** YOUR GOAL **
Give the lines starting with the line with "Task: Click the 学習 suggestion button" and going on through the line with "Action: pos(307,338)" as a two-column CSV with the columns text and answer. Put the text and its coordinate answer each in one quoted field, with line breaks turned into spaces.

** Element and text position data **
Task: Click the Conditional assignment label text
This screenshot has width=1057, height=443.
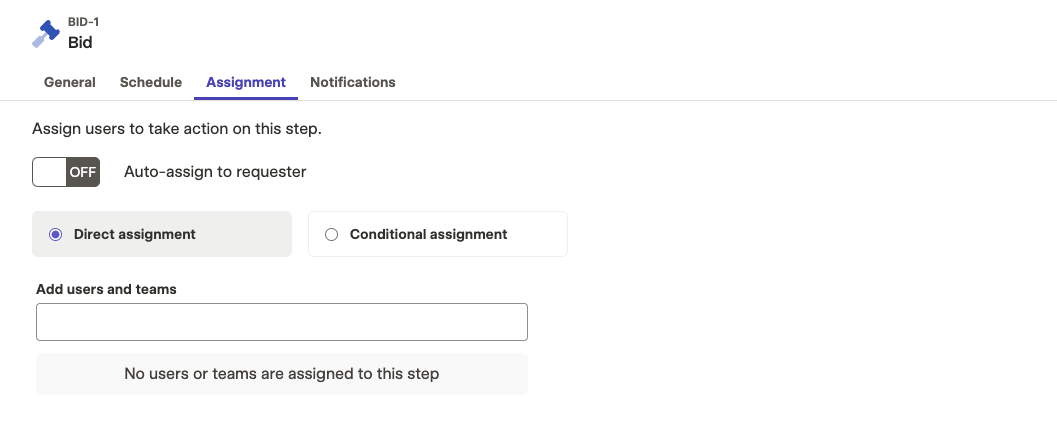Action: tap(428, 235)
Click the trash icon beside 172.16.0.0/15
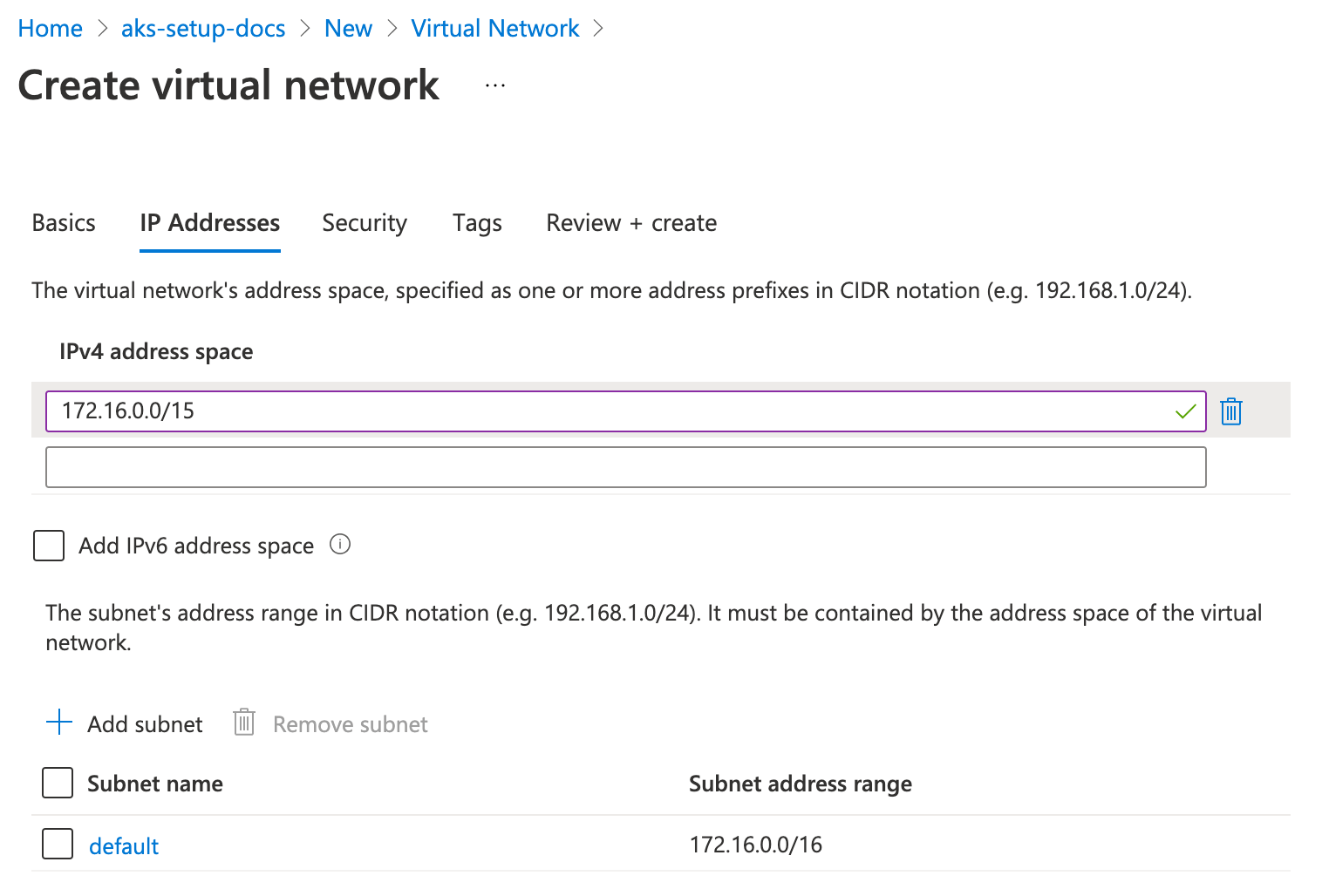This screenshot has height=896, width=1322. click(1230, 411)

---

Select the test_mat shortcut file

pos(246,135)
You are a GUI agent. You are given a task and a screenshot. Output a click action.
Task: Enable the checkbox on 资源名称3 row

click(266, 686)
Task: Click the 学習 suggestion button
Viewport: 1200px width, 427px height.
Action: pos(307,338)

...

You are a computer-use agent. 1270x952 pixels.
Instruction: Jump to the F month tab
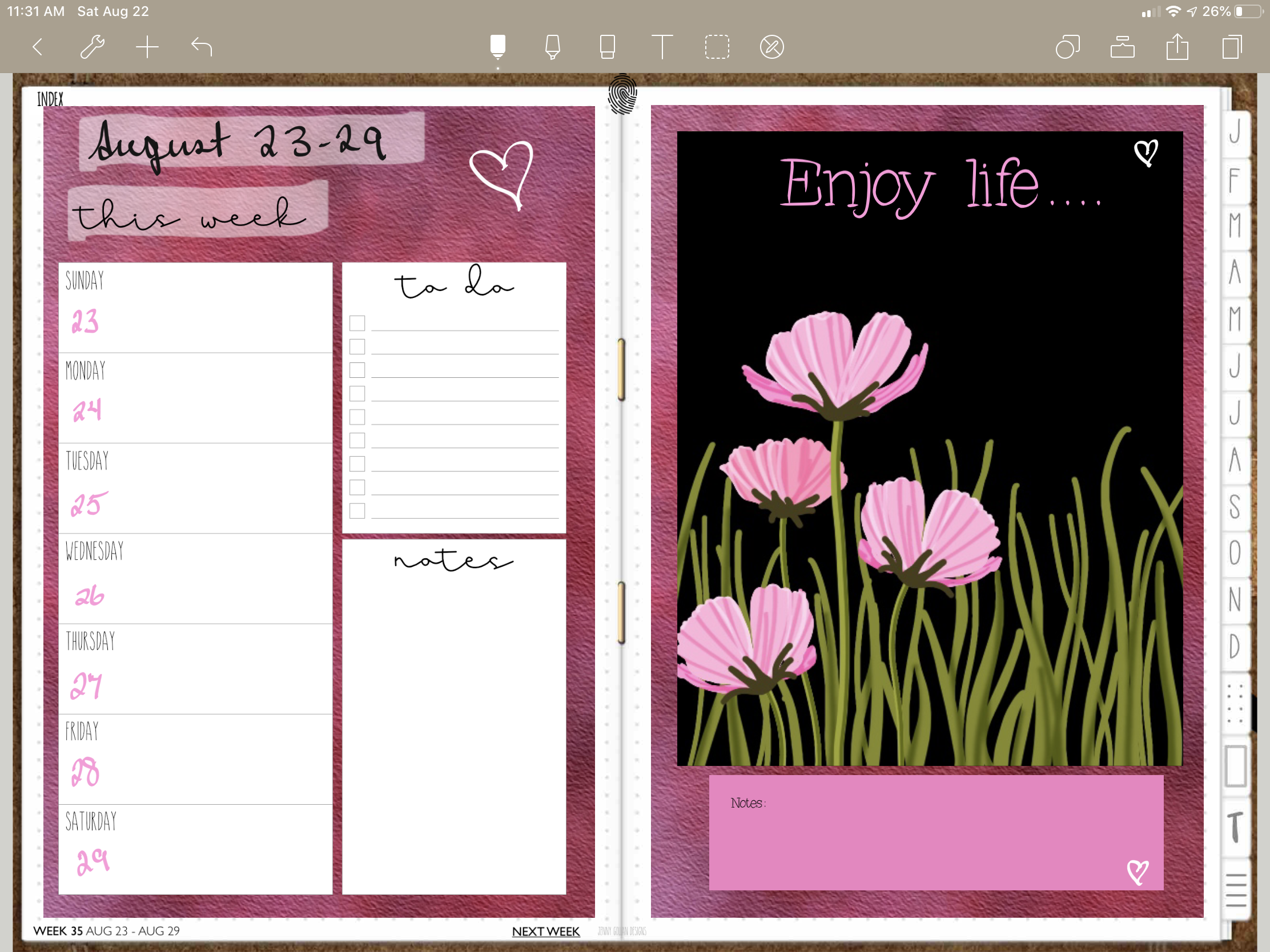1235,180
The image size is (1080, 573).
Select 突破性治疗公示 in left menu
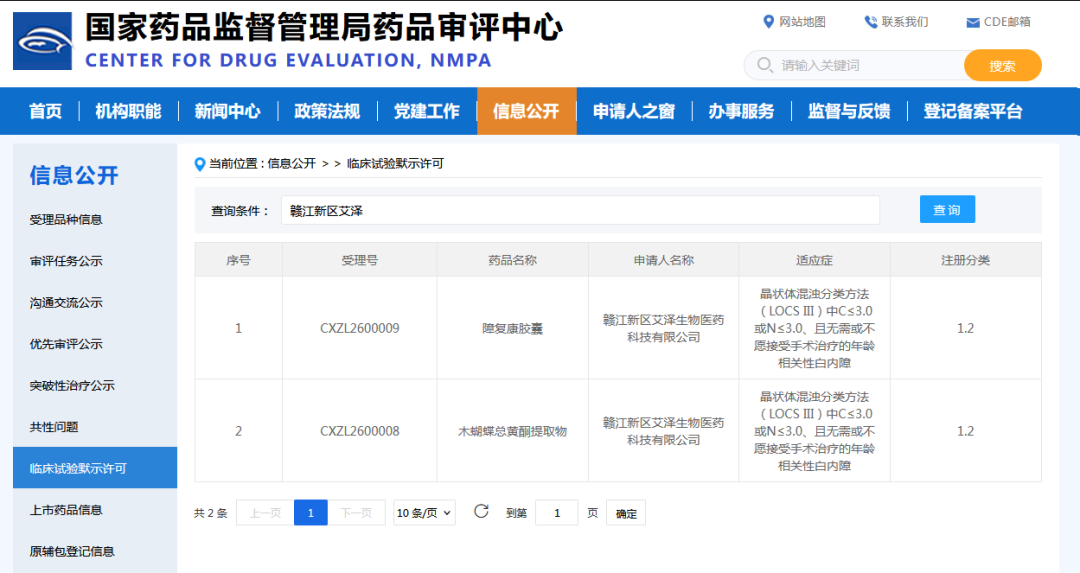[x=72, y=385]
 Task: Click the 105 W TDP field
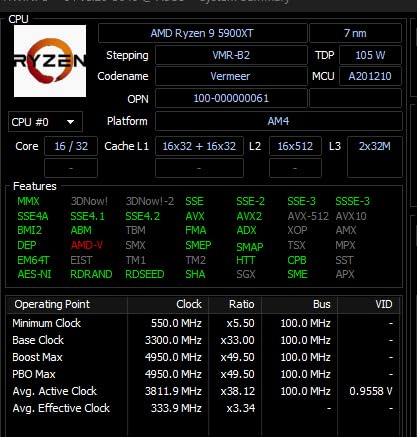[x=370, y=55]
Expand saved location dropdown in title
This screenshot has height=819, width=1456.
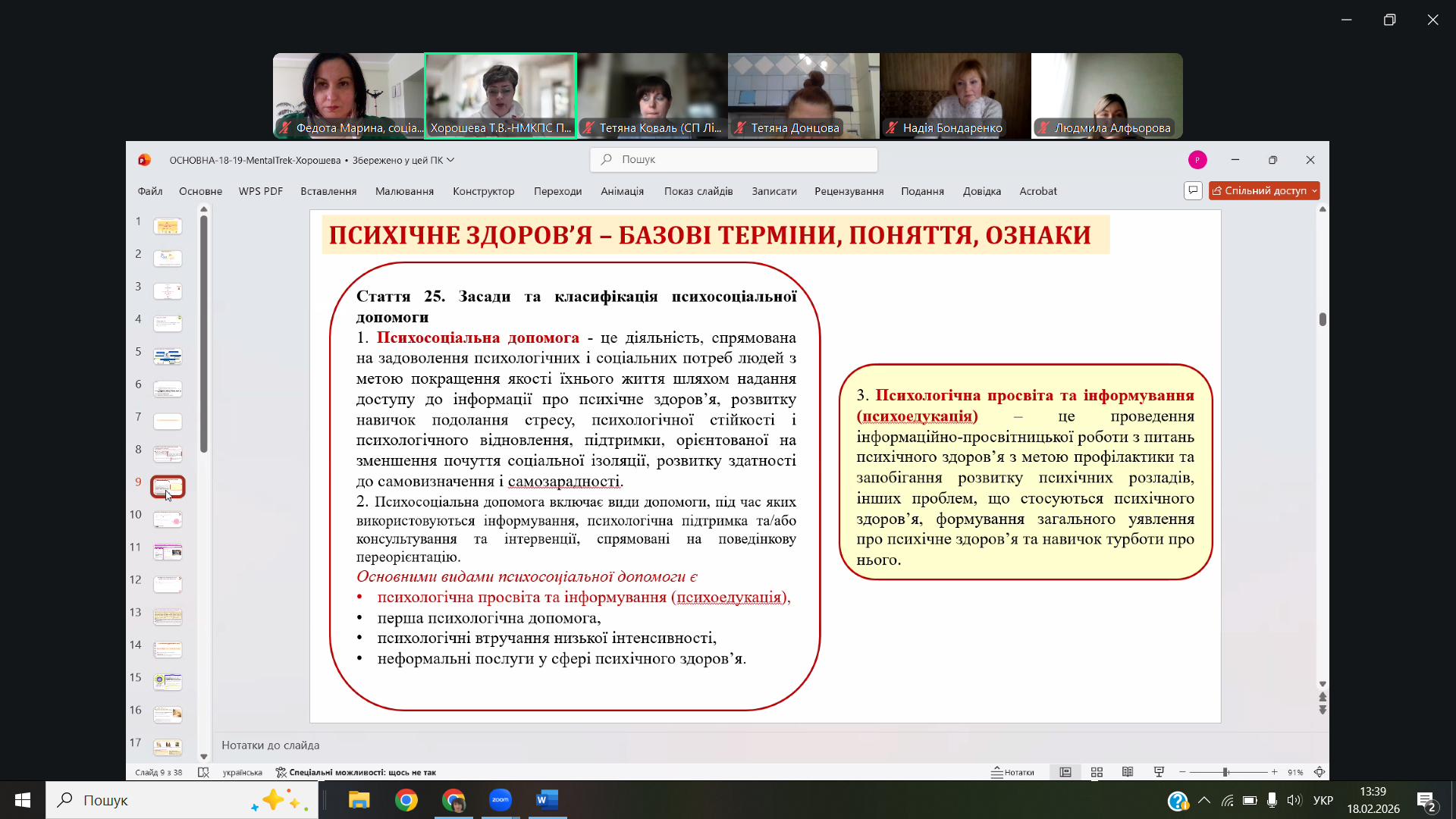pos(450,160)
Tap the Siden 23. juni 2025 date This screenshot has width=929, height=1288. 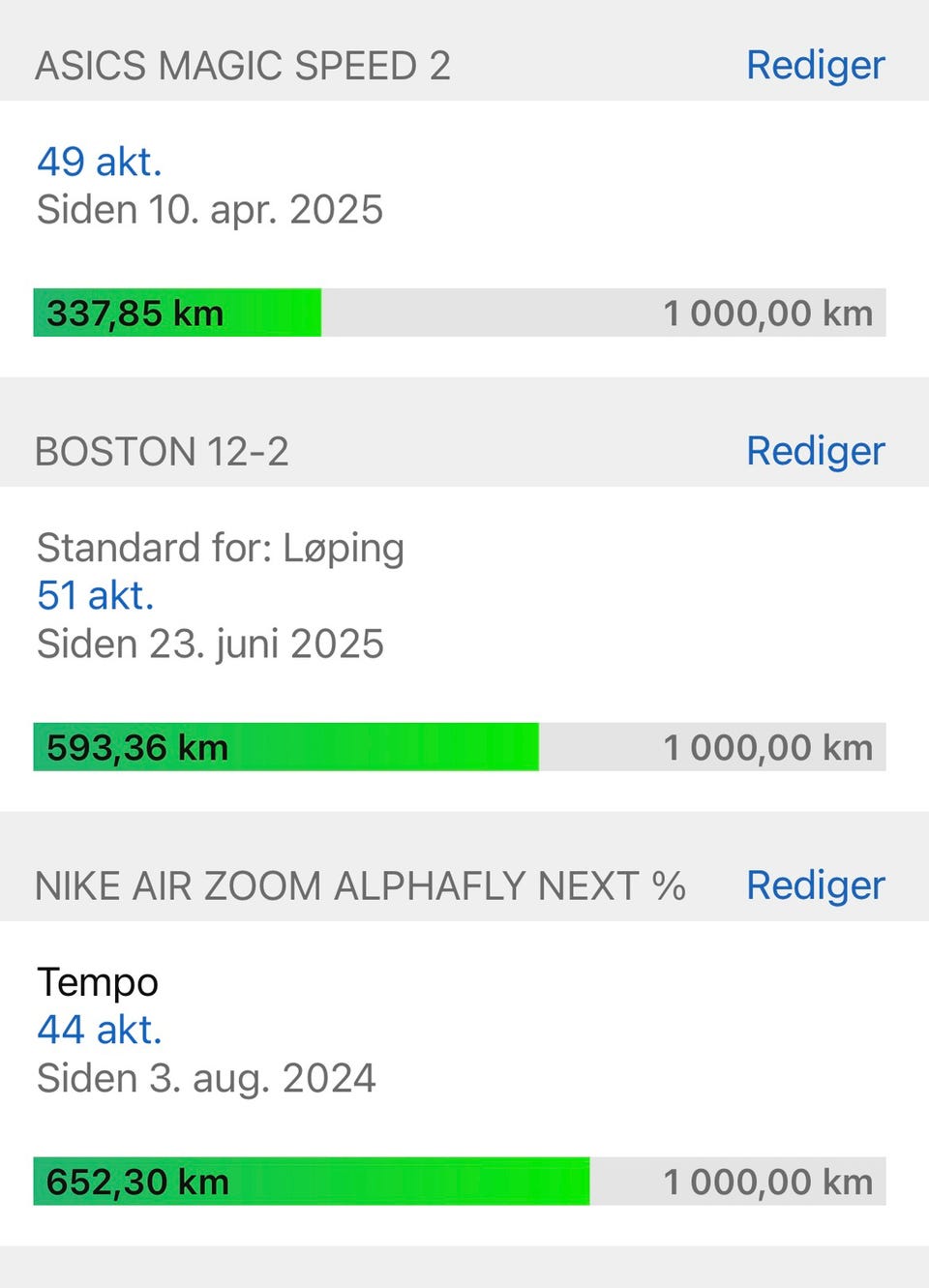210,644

** FINAL RESULT **
text,answer
"Task: Click the 学習 suggestion button Viewport: 1200px width, 427px height.","Action: pos(307,338)"